Ce nouveau tracé, le dernier à voir le jour dans l’Hexagone après celui de la Ferté-Gaucher, a ouvert ses portes le 30 juin dernier. Homologué pour accueillir des track days auto et moto, le circuit vosgien long de 3,75 kilomètres et doté de 27 garages, n’est cependant pas encore prêt à accueillir des compétitions automobiles, du moins pas avant la saison 2024. Endurance24 s’est entretenu avec Pierre Levorato, le concepteur et président du circuit de Mirecourt.
« C’est une satisfaction personnelle au regard du travail réalisé d’un point de vue technique, satisfaction aussi au niveau de tout ce qui est administratif parce que c’est un travail très, très lourd de tous les jours, » nous a confié Pierre Levorato qui a mené le projet de but en bout avec son fils Damien. « Ça a été compliqué parce qu’il fallait comprendre le fonctionnement, la réglementation, il fallait tout intégrer en même temps. On a bien travaillé et puis aujourd’hui, tout le monde est content, détendu. Ça y est, on est dedans maintenant, il faut faire fonctionner la machine. On est très confiants de ce côté-là, mais le travail va se poursuivre. Il y a encore des aménagements à faire. Vous savez, à mon avis, on a encore deux ou trois ans devant nous afin d’apporter des améliorations et finaliser à l’instar de tous les circuits. »

Ce projet évalué à hauteur de 6 millions d’euros est le fruit d’une réflexion et d’un travail de longue haleine depuis les premières études réalisées en 2018. « Ce circuit est venu un peu par la force des choses. Nous sommes propriétaires d’un circuit de karting, mais mon fils trouvait cela finalement un peu banal et nous nous sommes dits que nous allions changer d’échelle. Le projet de rachat d’un circuit existant n’ayant pas abouti, nous nous sommes reportés sur les terrains disponibles à côté de notre circuit de karting, sur une ancienne base militaire de l’OTAN. »

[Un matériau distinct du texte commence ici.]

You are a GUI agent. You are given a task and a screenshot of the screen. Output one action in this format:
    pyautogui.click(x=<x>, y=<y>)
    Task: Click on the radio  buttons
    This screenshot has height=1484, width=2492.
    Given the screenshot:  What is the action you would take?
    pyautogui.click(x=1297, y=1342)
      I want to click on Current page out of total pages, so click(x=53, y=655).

Vue aérienne prise en septembre 2021 © DR
La famille Levorato a dû faire face malgré elle à plusieurs aléas, comme la pandémie de Covid-19 ou encore la météo ayant engendré quelques mois de retard sur l’ouverture initialement prévue au mois d’avril. « On a eu un aléa important. Selon ses prescriptions, totalement justifiées, la CNECV (Commission Nationale d’Examen des Circuits de Vitesse du ministère de l’Intérieur) nous a demandé de terminer les entre-pistes. En effet, suite au mauvais temps, nous avions été contraints d’interrompre les opérations, puisque les engins de travaux ne pouvaient plus manœuvrer. C’était un gros travail à terminer et l’homologation n’a pas pu être réalisée dès la première venue de la commission. »
Quelques semaines plus tard, les travaux étant finalisés, le Ministère a donné son feu vert et des premiers roulages ont pu avoir lieu dès le début du mois de juillet. « L’homologation a été délivrée par le ministère de l’Intérieur, pour des véhicules pouvant dépasser les 200 km/h. Suite à cet avis, un arrêté préfectoral a été pris pour nous permettre d’accueillir les premiers track days. »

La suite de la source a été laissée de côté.